Mycelium-based materials for product design
How can we improve and standardise the technical and experiential qualities of naturally grown, mycelium materials? Depending on the chosen combination of fungal culture, substrate and post-treatment, a range of mycelium-based materials embedding different properties can be created, demonstrating the wide applicative potential of responsible bio-fabricated materials and highlighting the pivotal role of designers as agents of change.

Really cooling water bodies in cities
Urban heat problems will be exacerbated and peak rain fall will increase: these predicted climate problems need to be resolved quickly. By studying configurations of shading, evaporation and ventilation objects around bodies of water, we can improve ‘human thermal sensation in cities’

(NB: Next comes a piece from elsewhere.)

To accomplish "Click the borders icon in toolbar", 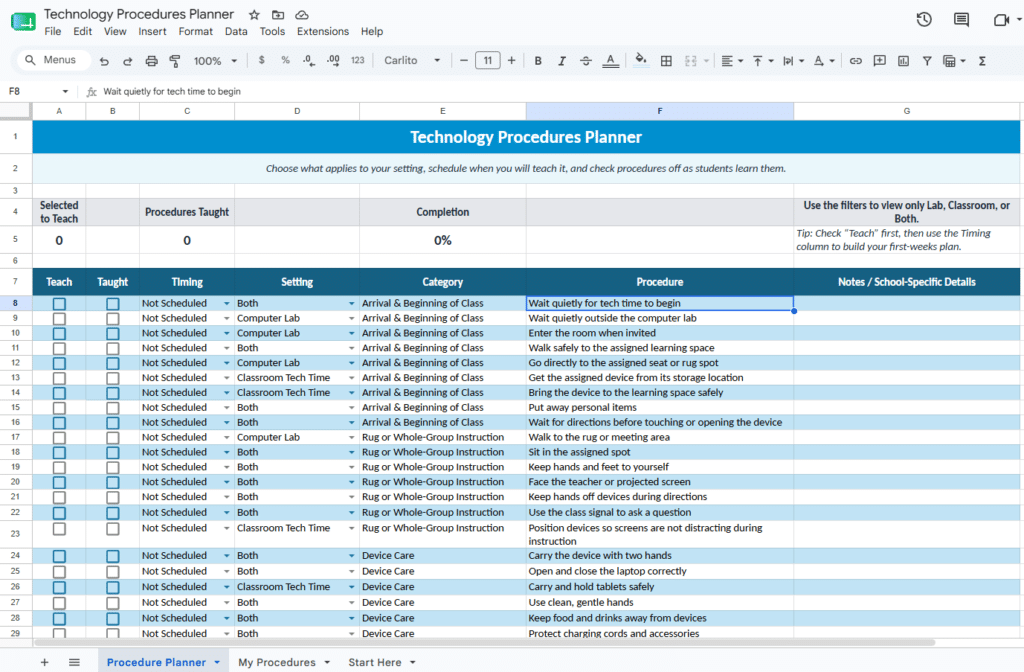I will click(666, 61).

Tools to Support Thinking about Personal Futures
Local government, service providers, and individuals are increasingly expected to be responsible for their own futures. In this project, newly developed tools will enable individuals to create images of their own future, and use these when discussing and developing their options, arrangements, and plans, either alone and/or with personal and professional relations.

Participatory City Making
This new city making process is not only about bringing various disciplines together that address urban developments, but foremost seeks to establish a collaborative effort of defining a new way of working between professional designers, academics, policy makers and citizens.

Moderator

Christine De Lille

Christine De Lille leads the Innovation Networks research group at The Hague University of Applied Sciences. They aim at designing systems by Research through Design in three contexts: retail, food and mobility. Christine also works at Delft University of Technology.

REALCOOL

Sanda Lenzholzer

Associate Professor at Wageningen University and Principal Investigator at Amsterdam Institute for Advanced Metropolitan Solutions (AMS). Sanda works on the relationship between research and design. Within her research she integrates urban climate science with urban planning and design practice. Through her projects (e.g. Climate Proof Cities, Climadaptool, Realcool) she improves the knowledge base of climate-responsive urban design. She advises design agencies, municipalities and provinces and gives guest lectures and master classes in many countries.

My Futures

Froukje Sleeswijk Visser

Froukje Sleeswijk Visser is assistant professor at Delft University of Technology, ID-StudioLab. She is a pioneer in user insight methods for service innovation. Her research focuses on involving stakeholders in design processes delivering products, services and complex product service systems. Froukje holds a PhD in Industrial Design Engineering.

Double Face 2.0

Martin Tenpierik

Dr. ir. Martin Tenpierik is an associate professor of Building Physics and leader of the section Environmental & Computational Design at the TU Delft faculty of Architecture and the Built Environment. His research focuses on innovative and advanced concepts, materials and buildings for creating an energy efficient and energy positive built environment. Furthermore, he is a registered architect in the Netherlands.

Symbiotic Machines

Raoul Frese

Raoul Frese studied physics at the University of Amsterdam and received his PhD at VU Amsterdam. There he established his research group biohybrid solar cells investigating photosynthetic material interconnected in solar cells.

Resourceful Ageing

Lenneke Kuijer

Lenneke Kuijer is Assistant Professor in the Future Everyday research group at TU/e with a PhD from TU Delft. Her main interests lie in the areas of social practice theory, research through design, domestic energy demand and human-computer collaboration.